==== RECORD SET ====

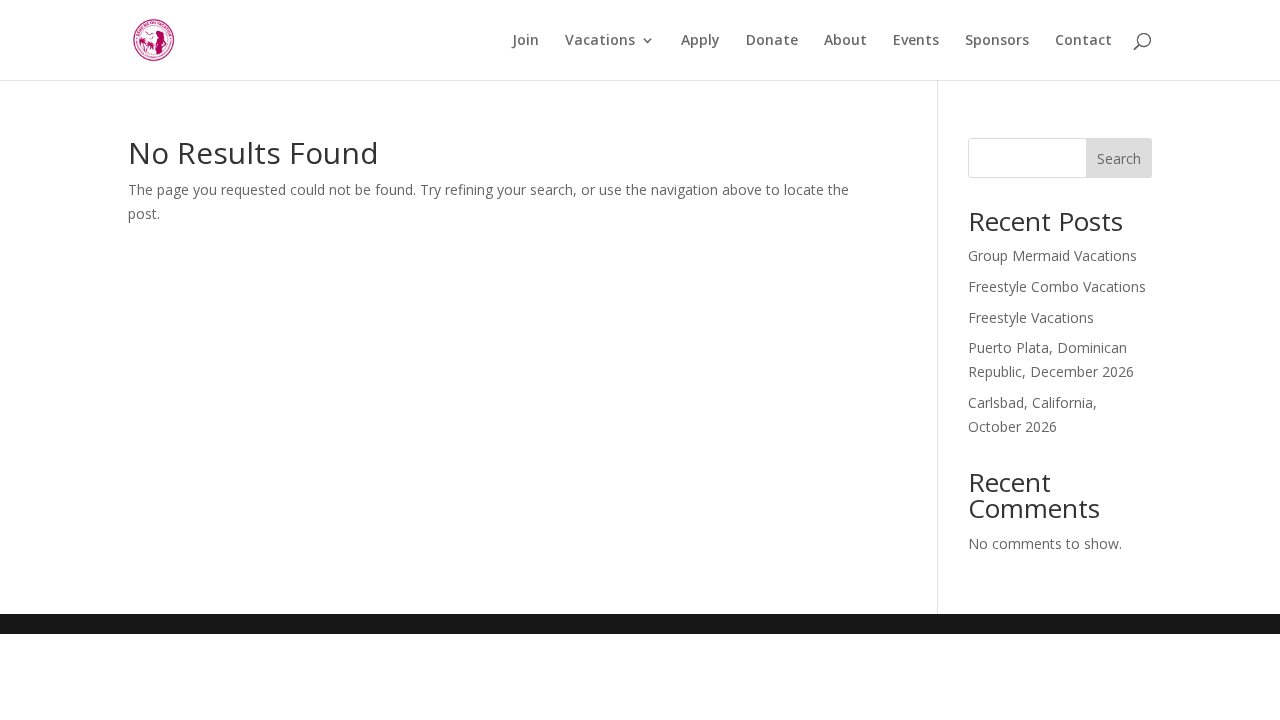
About (845, 41)
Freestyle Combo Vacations (1057, 286)
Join (525, 41)
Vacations (600, 41)
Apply (700, 41)
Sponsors (997, 41)
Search (1119, 158)
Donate (772, 41)
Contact (1083, 41)
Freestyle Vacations (1031, 317)
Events (916, 41)
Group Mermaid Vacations (1052, 255)
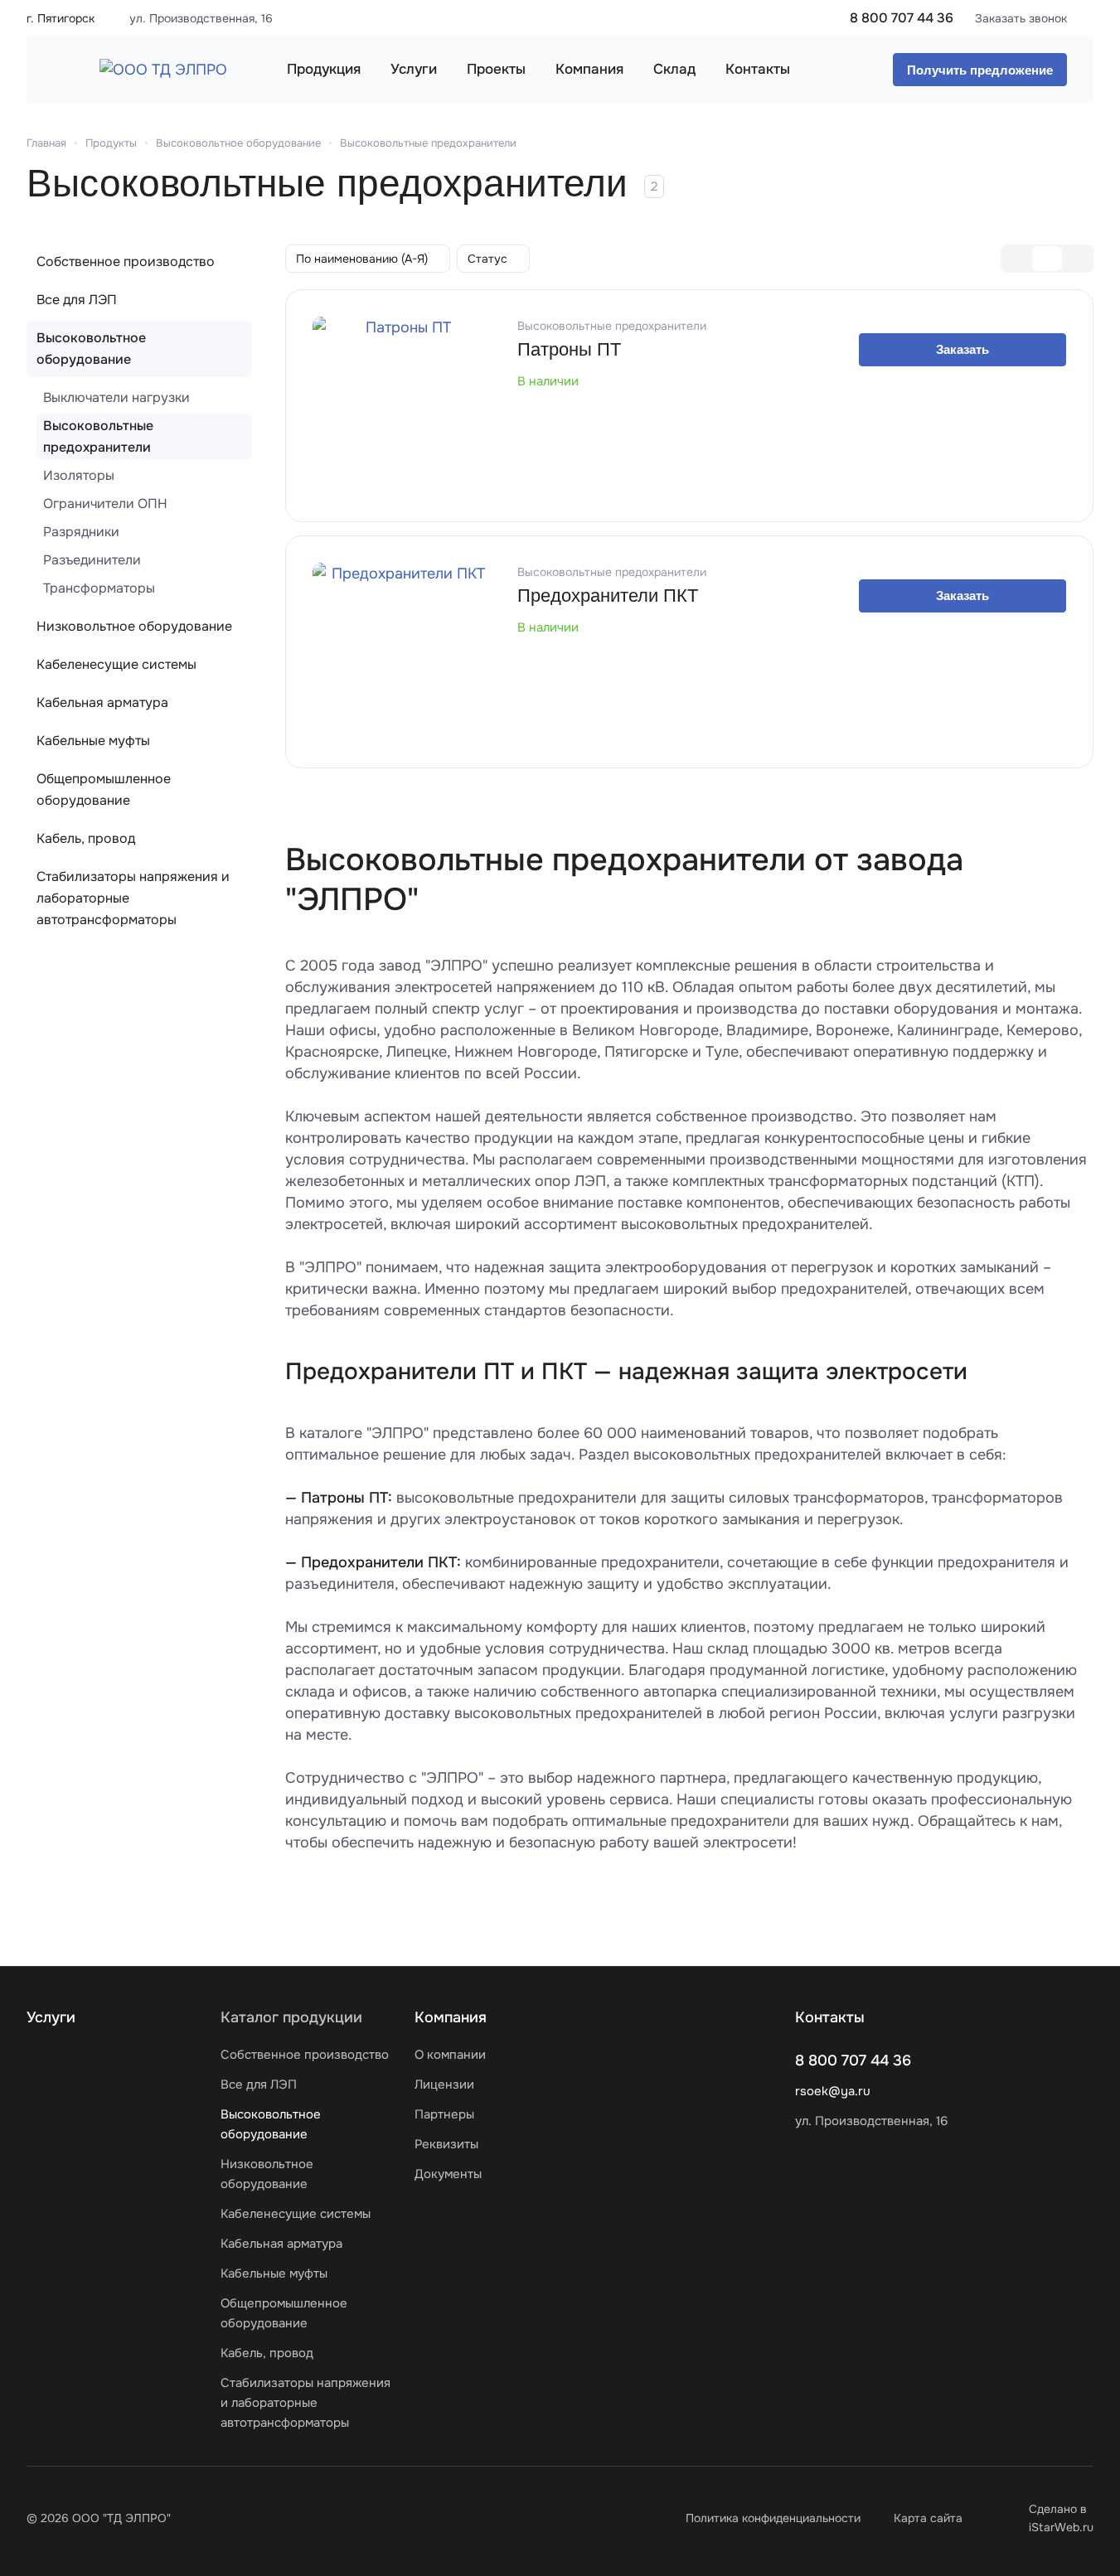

====

EXERCISE PROMPT:
Set out, exactly as given, the line that contains "Freestyle Combo Vacations (1057, 286)" along with each line after it through the end of the records above; omit the pictures.

WRITTEN RESPONSE:
Freestyle Combo Vacations (1057, 286)
Join (525, 41)
Vacations (600, 41)
Apply (700, 41)
Sponsors (997, 41)
Search (1119, 158)
Donate (772, 41)
Contact (1083, 41)
Freestyle Vacations (1031, 317)
Events (916, 41)
Group Mermaid Vacations (1052, 255)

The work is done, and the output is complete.